Originaires de Maurupt le Montois où ils se sont mariés en 1943, Arceline, appelée familièrement Zine et Henri (Riquet) Gérard sont aujourd’hui retraités et vivent à La Placardelle. Ils aiment évoquer les années difficiles de l’après guerre, quand ils étaient « boeutiers » [1]
Fin 1944, alors que la guerre n’est pas encore terminée, la Société Rémoise d’Exploitation Forestière, Paindavoine et Cie, recherche des débardeurs [2] en Argonne. Elle leur fournit des bœufs, car des chevaux, il n’y en a plus ! Eux aussi ont payé un lourd tribut à la guerre.
Riquet est embauché, Zine un peu plus tard après une période d’essai. Dame, il fallait bien qu’elle prouve qu’une femme était capable de conduire un attelage !
« Nous avions chacun notre bulletin de paye », précise-t-elle avec fierté. »
Tous les deux étaient « tâcherons », payés au stère, plus des primes diverses (pansage et brossage des bœufs...) et des journées en régie quand il fallait, par exemple, aller faire ferrer les bœufs souvent à plusieurs kilomètres. C’était une bonne maison », affirme Riquet.
Ils se rendaient sur une coupe dès que les bûcherons l’avaient quittée et restaient là plusieurs semaines, voire plusieurs mois. Ils débardaient principalement des bois de mine [3], mais aussi du charbon de bois et de la charbonnette. Riquet conduisait deux grands bœufs blancs, appelés Gamin et Mouton attelés à une grosse
charrette, et Zine deux bœufs plus petits qui tiraient un « barôt » [4] . L’un était gris et s’appelait Marius, l’autre était jaune et s’appelait... Jaunet.
« On a eu toujours les mêmes, ils étaient très dociles, nous obéissaient au doigt et à l’œil. Jamais nous n’avons eu besoin d’utiliser le fouet. Ils connaissaient nos voix, et ne les confondaient jamais. Marius et Jaunet avaient souvent soif. Dès qu’ils passaient à proximité d’eau, ils fonçaient et rien ne pouvait les retenir ! Ils n’ont pourtant jamais fait verser la voiture ! Gamin et Mouton étaient plus calmes.
Une fois, nous sommes restés en panne un mois. Les bœufs ne voulaient plus avancer sur le goudron. L’un avait un caillou coincé entre deux doigts. Il a fallu attendre qu’il soit guéri.
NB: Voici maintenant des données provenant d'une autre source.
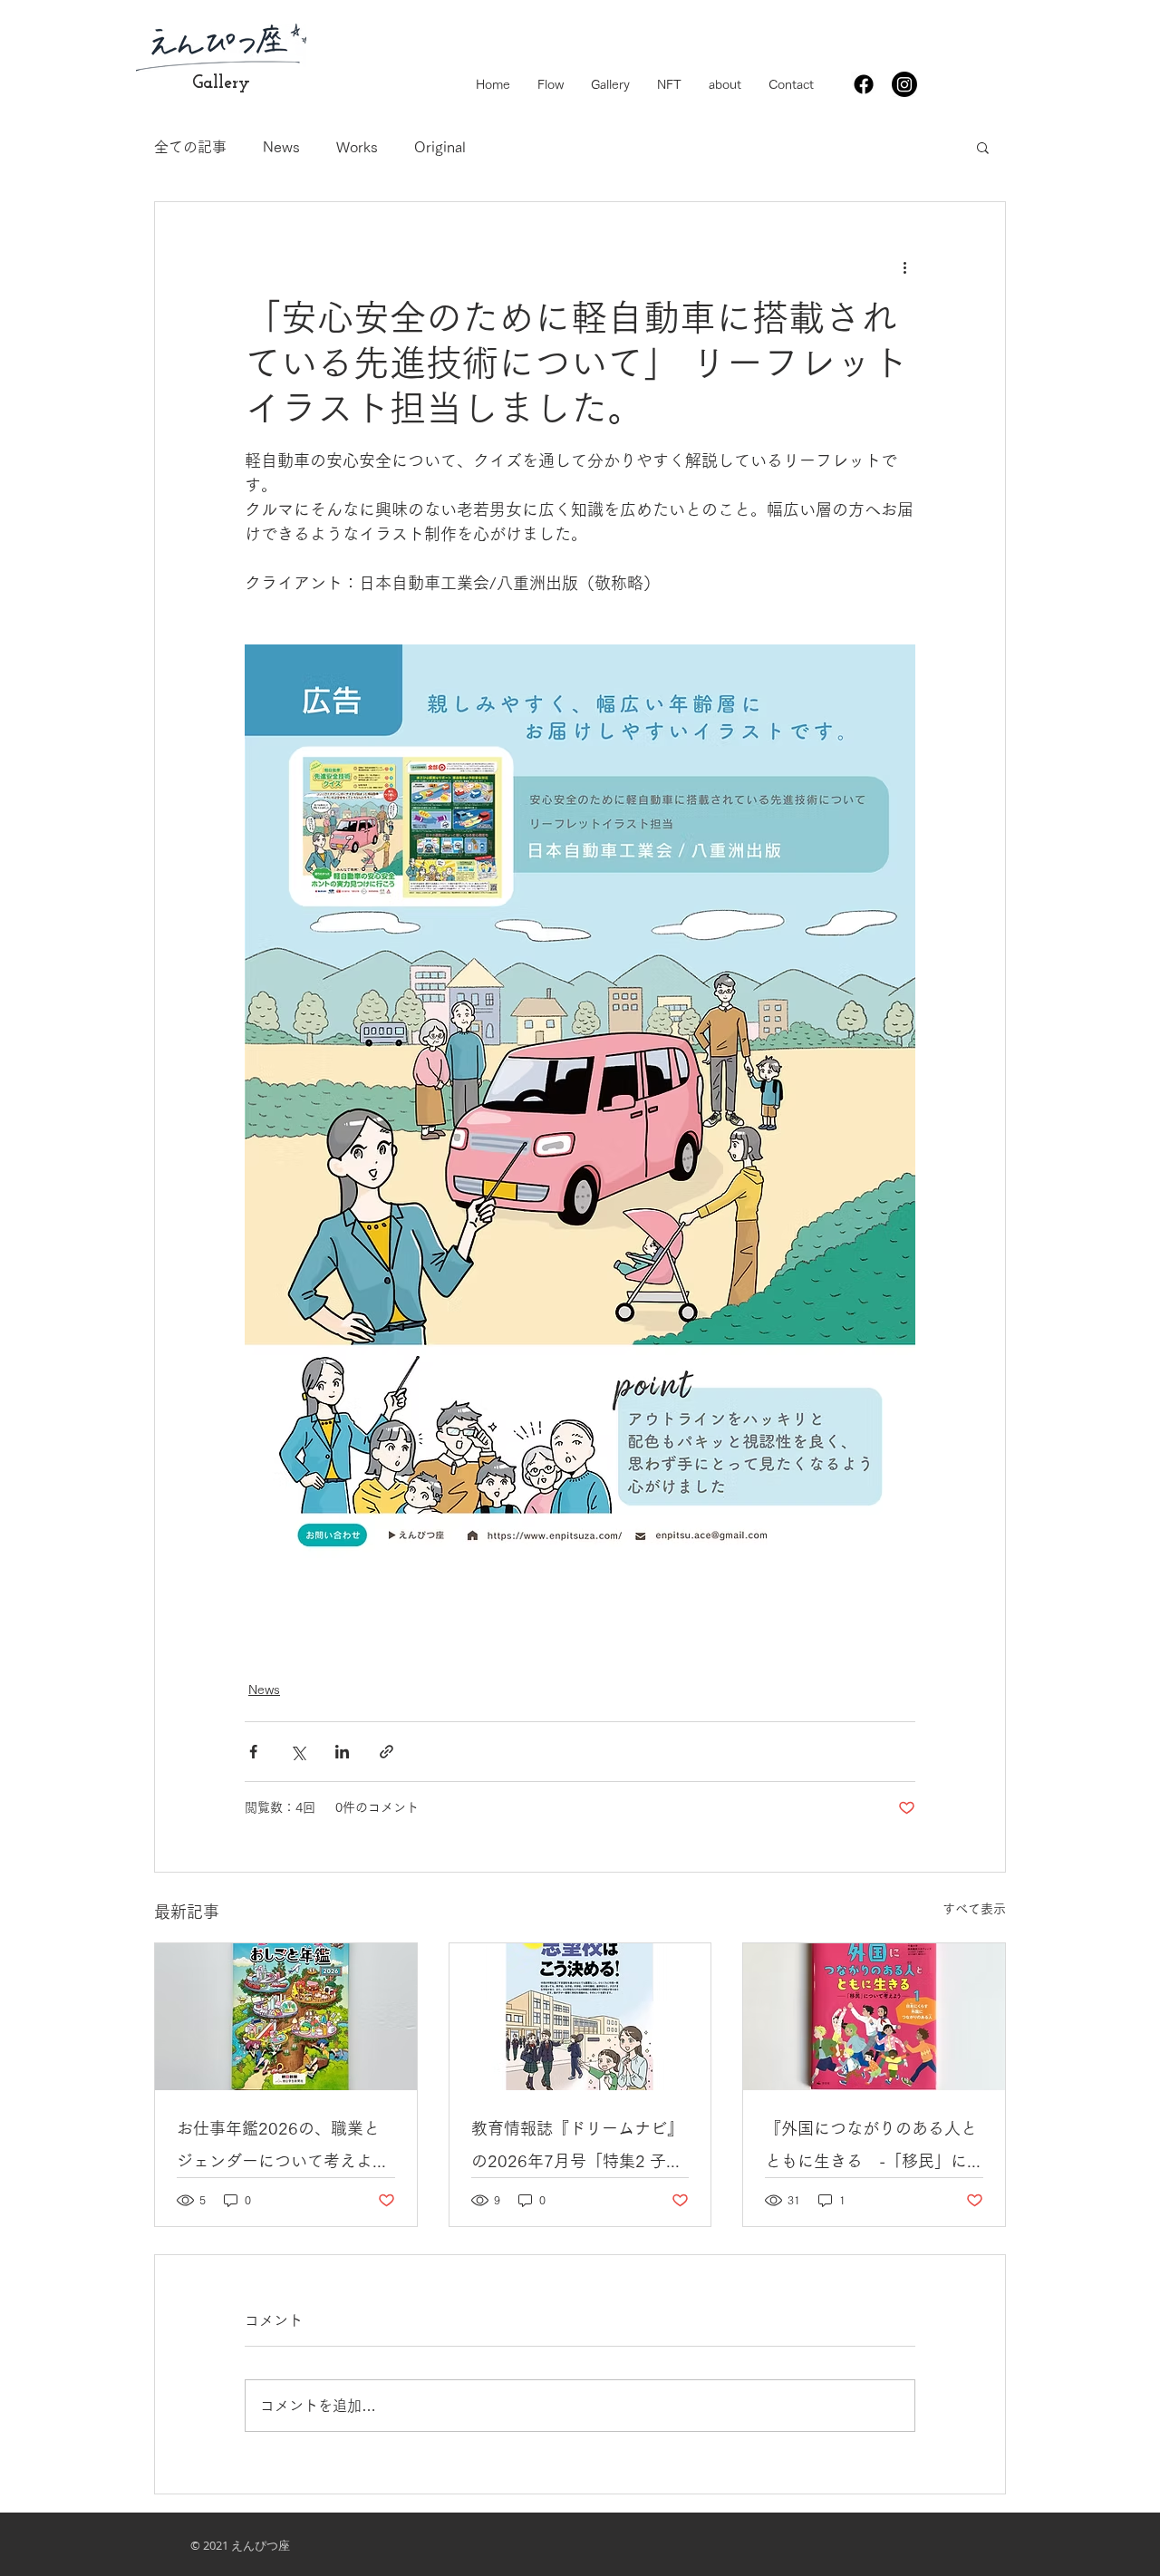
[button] (982, 147)
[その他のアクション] (904, 267)
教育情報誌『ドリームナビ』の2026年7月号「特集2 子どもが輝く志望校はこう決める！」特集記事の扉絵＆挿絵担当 (577, 2148)
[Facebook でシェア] (253, 1751)
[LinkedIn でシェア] (342, 1751)
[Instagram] (904, 84)
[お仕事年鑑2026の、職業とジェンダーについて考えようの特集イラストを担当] (286, 2016)
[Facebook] (863, 84)
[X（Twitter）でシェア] (297, 1751)
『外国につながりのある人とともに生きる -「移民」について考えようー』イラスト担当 (871, 2148)
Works (357, 147)
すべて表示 (974, 1909)
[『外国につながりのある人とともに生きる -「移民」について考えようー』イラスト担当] (874, 2016)
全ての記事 (190, 147)
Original (440, 147)
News (281, 147)
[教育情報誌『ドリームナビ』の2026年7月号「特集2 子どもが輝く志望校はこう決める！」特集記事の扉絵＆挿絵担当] (580, 2016)
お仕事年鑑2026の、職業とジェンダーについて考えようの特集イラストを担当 (283, 2148)
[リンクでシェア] (386, 1751)
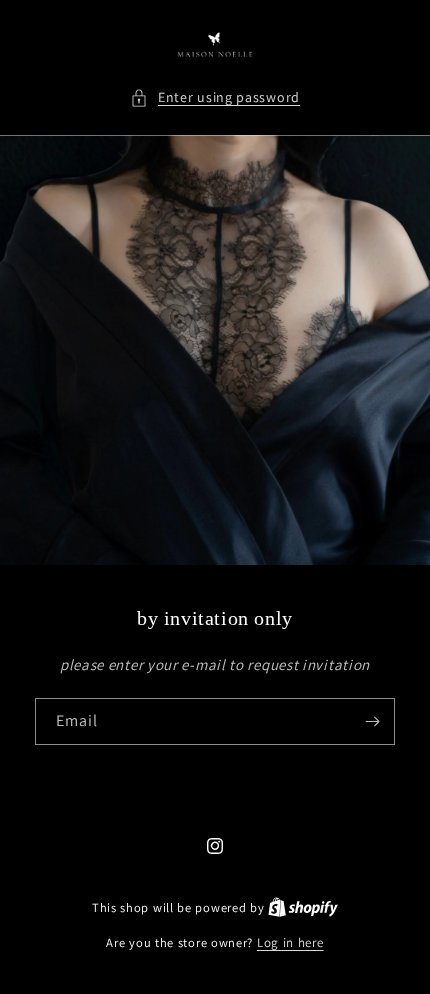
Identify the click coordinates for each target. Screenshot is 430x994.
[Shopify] (303, 907)
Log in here (290, 942)
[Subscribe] (372, 721)
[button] (215, 97)
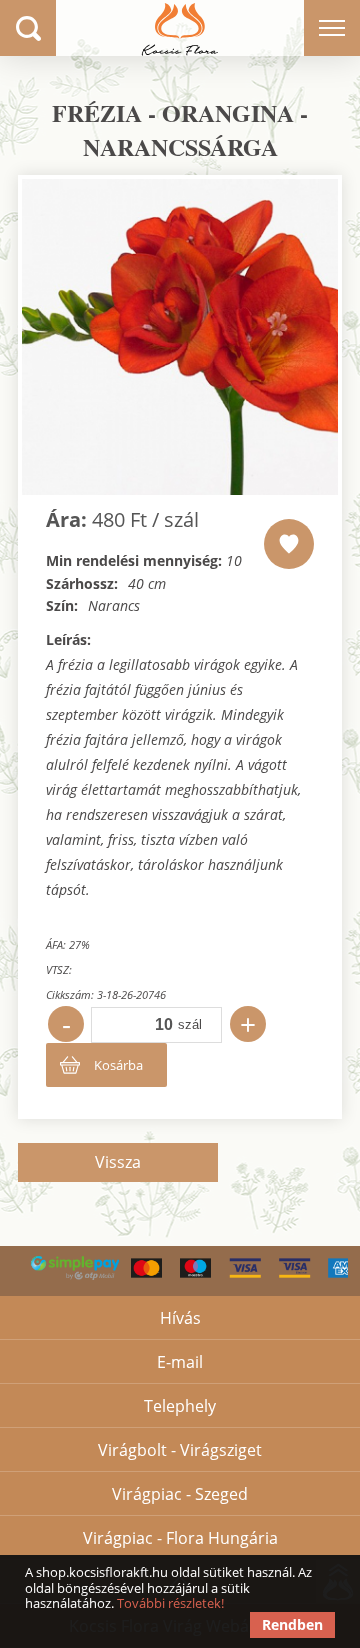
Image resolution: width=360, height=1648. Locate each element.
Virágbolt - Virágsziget (180, 1450)
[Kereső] (28, 28)
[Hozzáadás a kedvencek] (289, 544)
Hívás (180, 1318)
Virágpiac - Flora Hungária (180, 1538)
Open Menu (332, 28)
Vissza (118, 1162)
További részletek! (170, 1603)
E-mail (180, 1362)
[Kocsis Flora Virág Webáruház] (179, 28)
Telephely (180, 1406)
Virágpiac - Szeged (180, 1494)
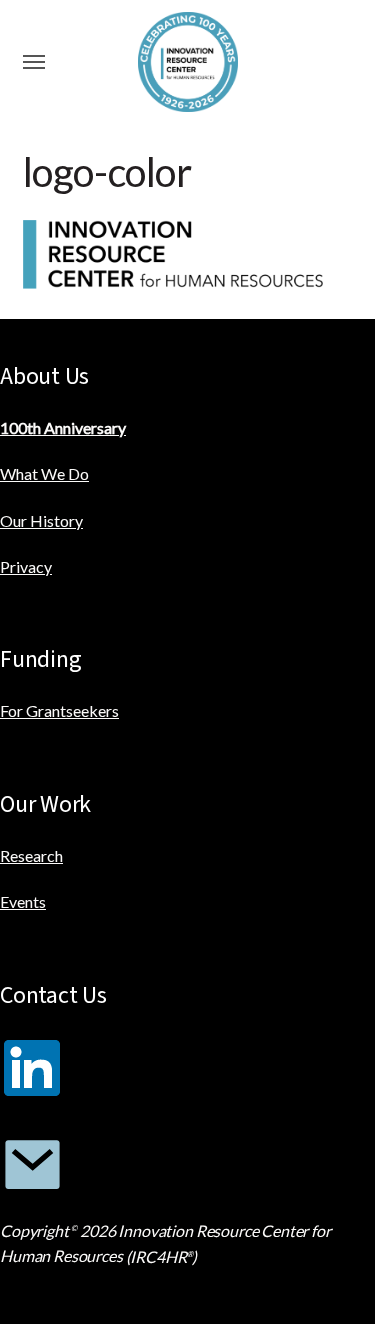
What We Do (44, 473)
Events (23, 901)
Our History (41, 520)
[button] (34, 62)
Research (31, 855)
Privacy (26, 566)
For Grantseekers (59, 710)
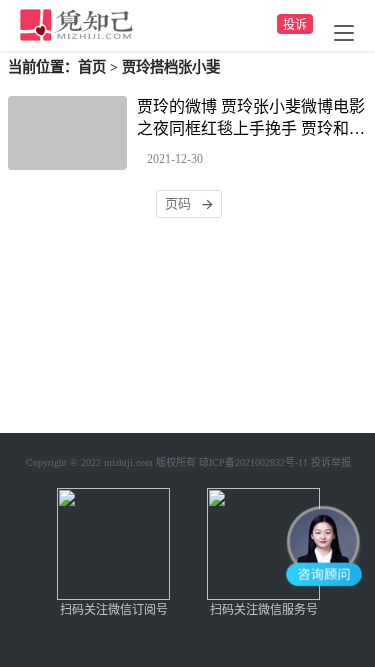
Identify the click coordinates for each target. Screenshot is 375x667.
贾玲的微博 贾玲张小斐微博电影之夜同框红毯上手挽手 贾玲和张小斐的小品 (251, 119)
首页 (92, 67)
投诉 (295, 25)
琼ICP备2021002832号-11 (253, 462)
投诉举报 (331, 462)
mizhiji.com (128, 462)
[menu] (344, 33)
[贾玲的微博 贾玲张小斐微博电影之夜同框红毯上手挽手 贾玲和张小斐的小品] (67, 133)
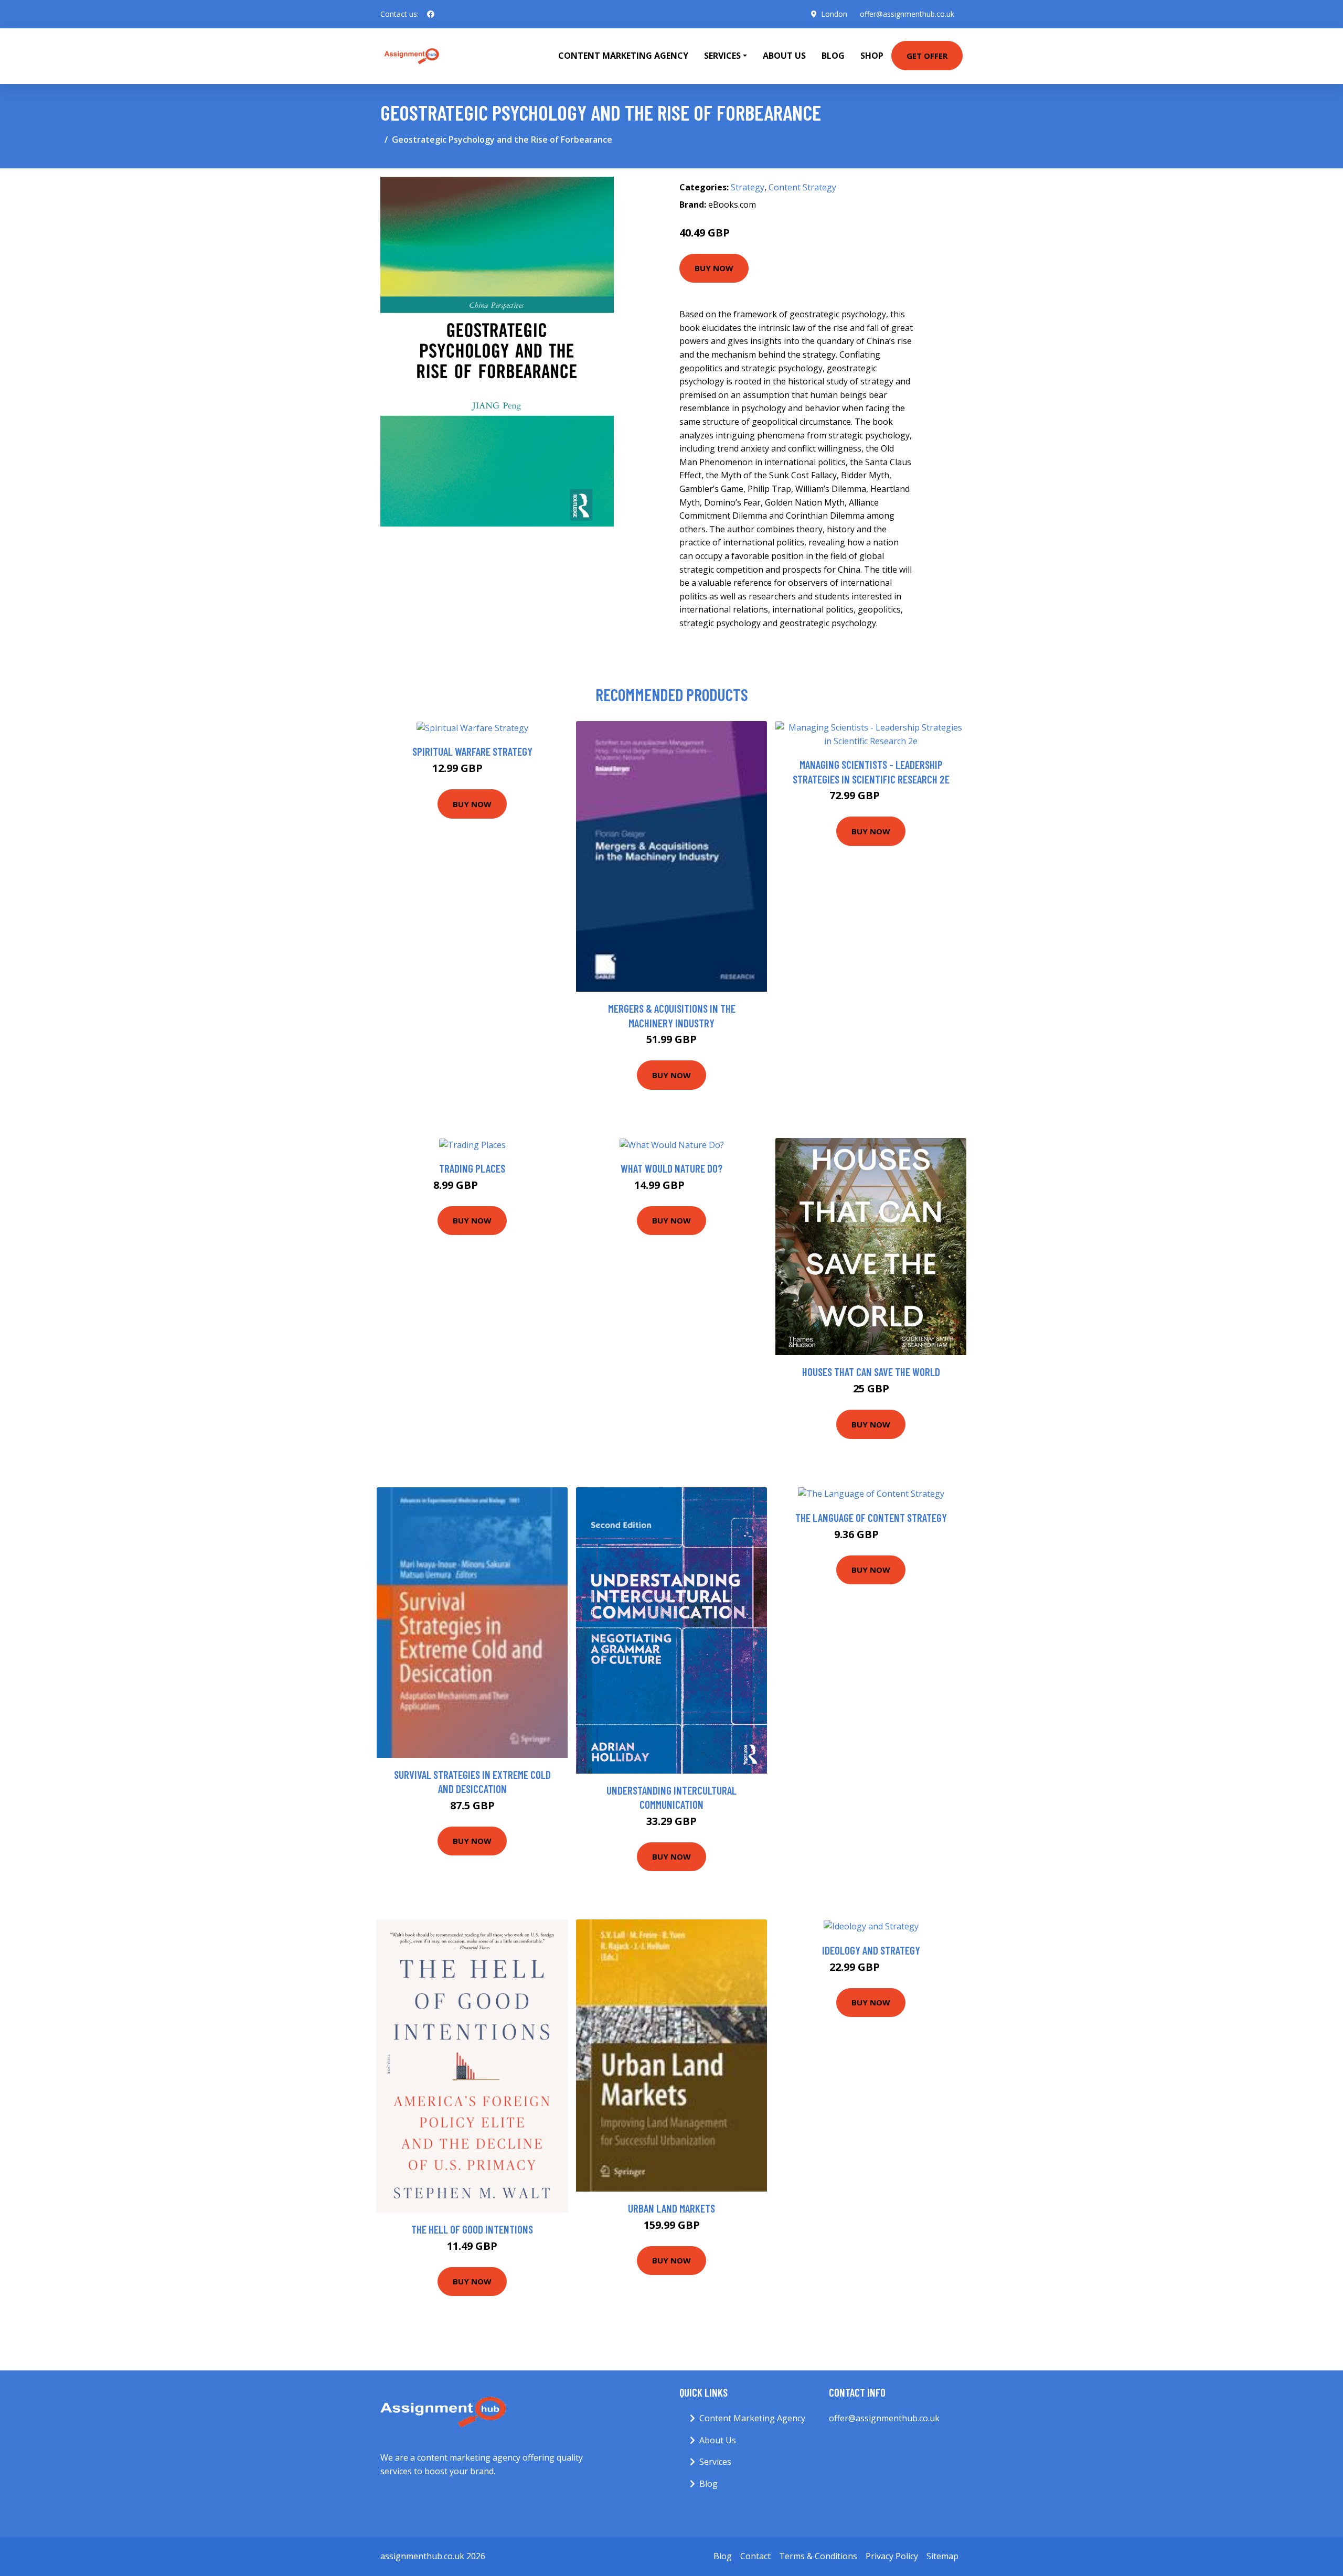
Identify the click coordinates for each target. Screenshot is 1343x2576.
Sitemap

On est resté tout ce temps chez MonsieurDruen, marchand de bestiaux rue Camille Margaine à Sainte Ménehould.
Les bœufs passaient généralement la nuit sur la coupe. Ils étaient attachés dans un abri construit pour eux, avec des bottes de paille autour pour les protéger Leur nourriture “ avoine concassée, foin, son mélassé - était amenée chaque semaine depuis Nettancourt. Certains tâcherons, malheureusement, revendaient la nourriture des bœufs, qui n’ayant plus assez à manger tombaient malades.